Case: An immature harpy eagle was presented to a rescue center after being confiscated by Ministry of Environment from a local farm in a remote region of Eastern Panama, in the Darien gap. The raptor had a history of having been kept in captivity for approximately five weeks, cohabiting with backyard poultry and fed corn, raw duck and chicken provided by farm owners. Stagnant water was offered for drinking. The harpy eagle arrived to the facility very lethargic and emaciated. Physical examination revealed damaged plumage, poor body condition and dyspnea. Complete blood count revealed anemia and leukocytosis based on lymphocytosis and eosinophilia. Biochemical profile evidenced an increased level of aspartate aminotransferase (AST), phosphorus and total plasma protein. Most remarkable radiographic findings were splenomegaly, hepatomegaly and increased opacity in kidneys, intestines, and aerial sacs. None of the other diagnostic tests performed were conclusive, like tracheal, esophageal and cloacal cultures for fungal infection and fecal exam. After one week of treatment, it showed a remarkable recovery, but at the end of the second week, declined dramatically, dying in the third week of treatment. Post-mortem examination revealed the presence of diffuse granulomas in multiple organs. Histologic examination with gram and Ziehl Neelsen staining revealed the presence of gram-positive and acid-fast bacteria, compatible with Mycobacterium-like bacilli. PCR-restriction fragment length polymorphism analysis of the hsp65, digested with BstEII and HaEIII restriction enzymes confirmed the presence Mycobacterium avium complex in tissues samples.
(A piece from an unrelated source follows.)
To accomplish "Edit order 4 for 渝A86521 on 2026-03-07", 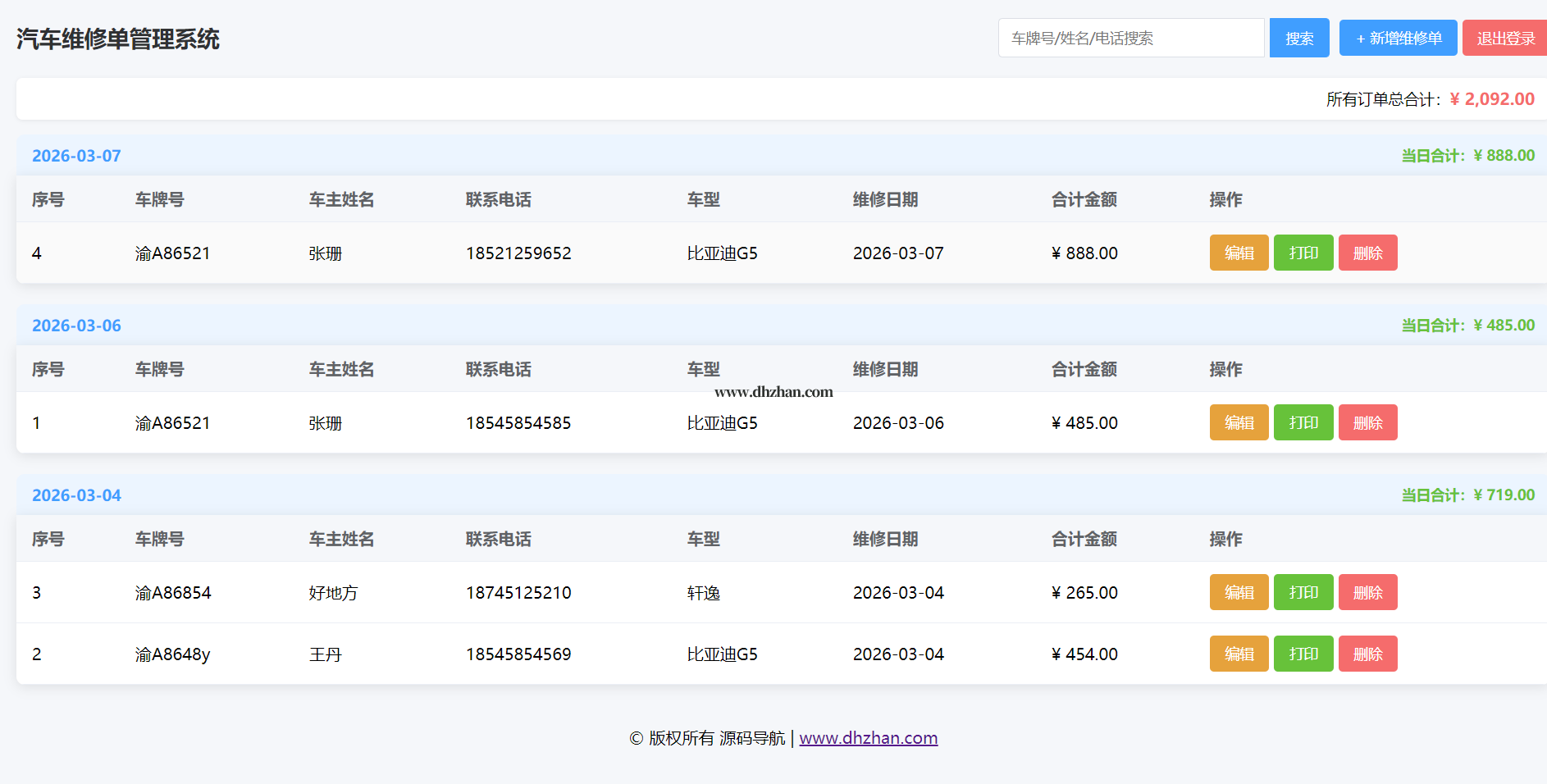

Discussion: This is the first report of AM in a harpy eagle, presenting an extreme emaciation with dyspnea, abnormalities in spleen, liver and air sacs. Biochemical and hematological parameters revealed alterations consistent with infection and organ malfunctions in liver, but Mycobacteriosis was not suspected initially and it was necessary to support the diagnosis with histopathological studies and DNA amplification for a proper identification of the disease. This allowed us to confirm that ante-mortem clinical diagnosis of Avian Mycobacteriosis can be challenging, especially in birds who usually show non-specific signs of the disease and external lesions are not commonly observed. Further studies are requiring to determine the characteristics and clinical signs of this disease in this and other raptors. Also, to determine the source of infection affecting raptors and other protected species in the Neotropical region, especially for diseases with relevance in the conservation of birds and animal health control.

Downloads

Download data is not yet available.

References

Banhos A., Hrbek T., Sanaiotti T.M. & Farias I.P. 2016. Reduction of genetic diversity of the Harpy Eagle in Brazilian tropical forests. PLoS One 11(1): 1-12.

Convention on International Trade in Endangered Species of Wild Fauna and Flora. (CITES). Checklist of CITES Species. Available in <https://www.cites.org/eng/app/appendices.php>. [Accessed online April 2019].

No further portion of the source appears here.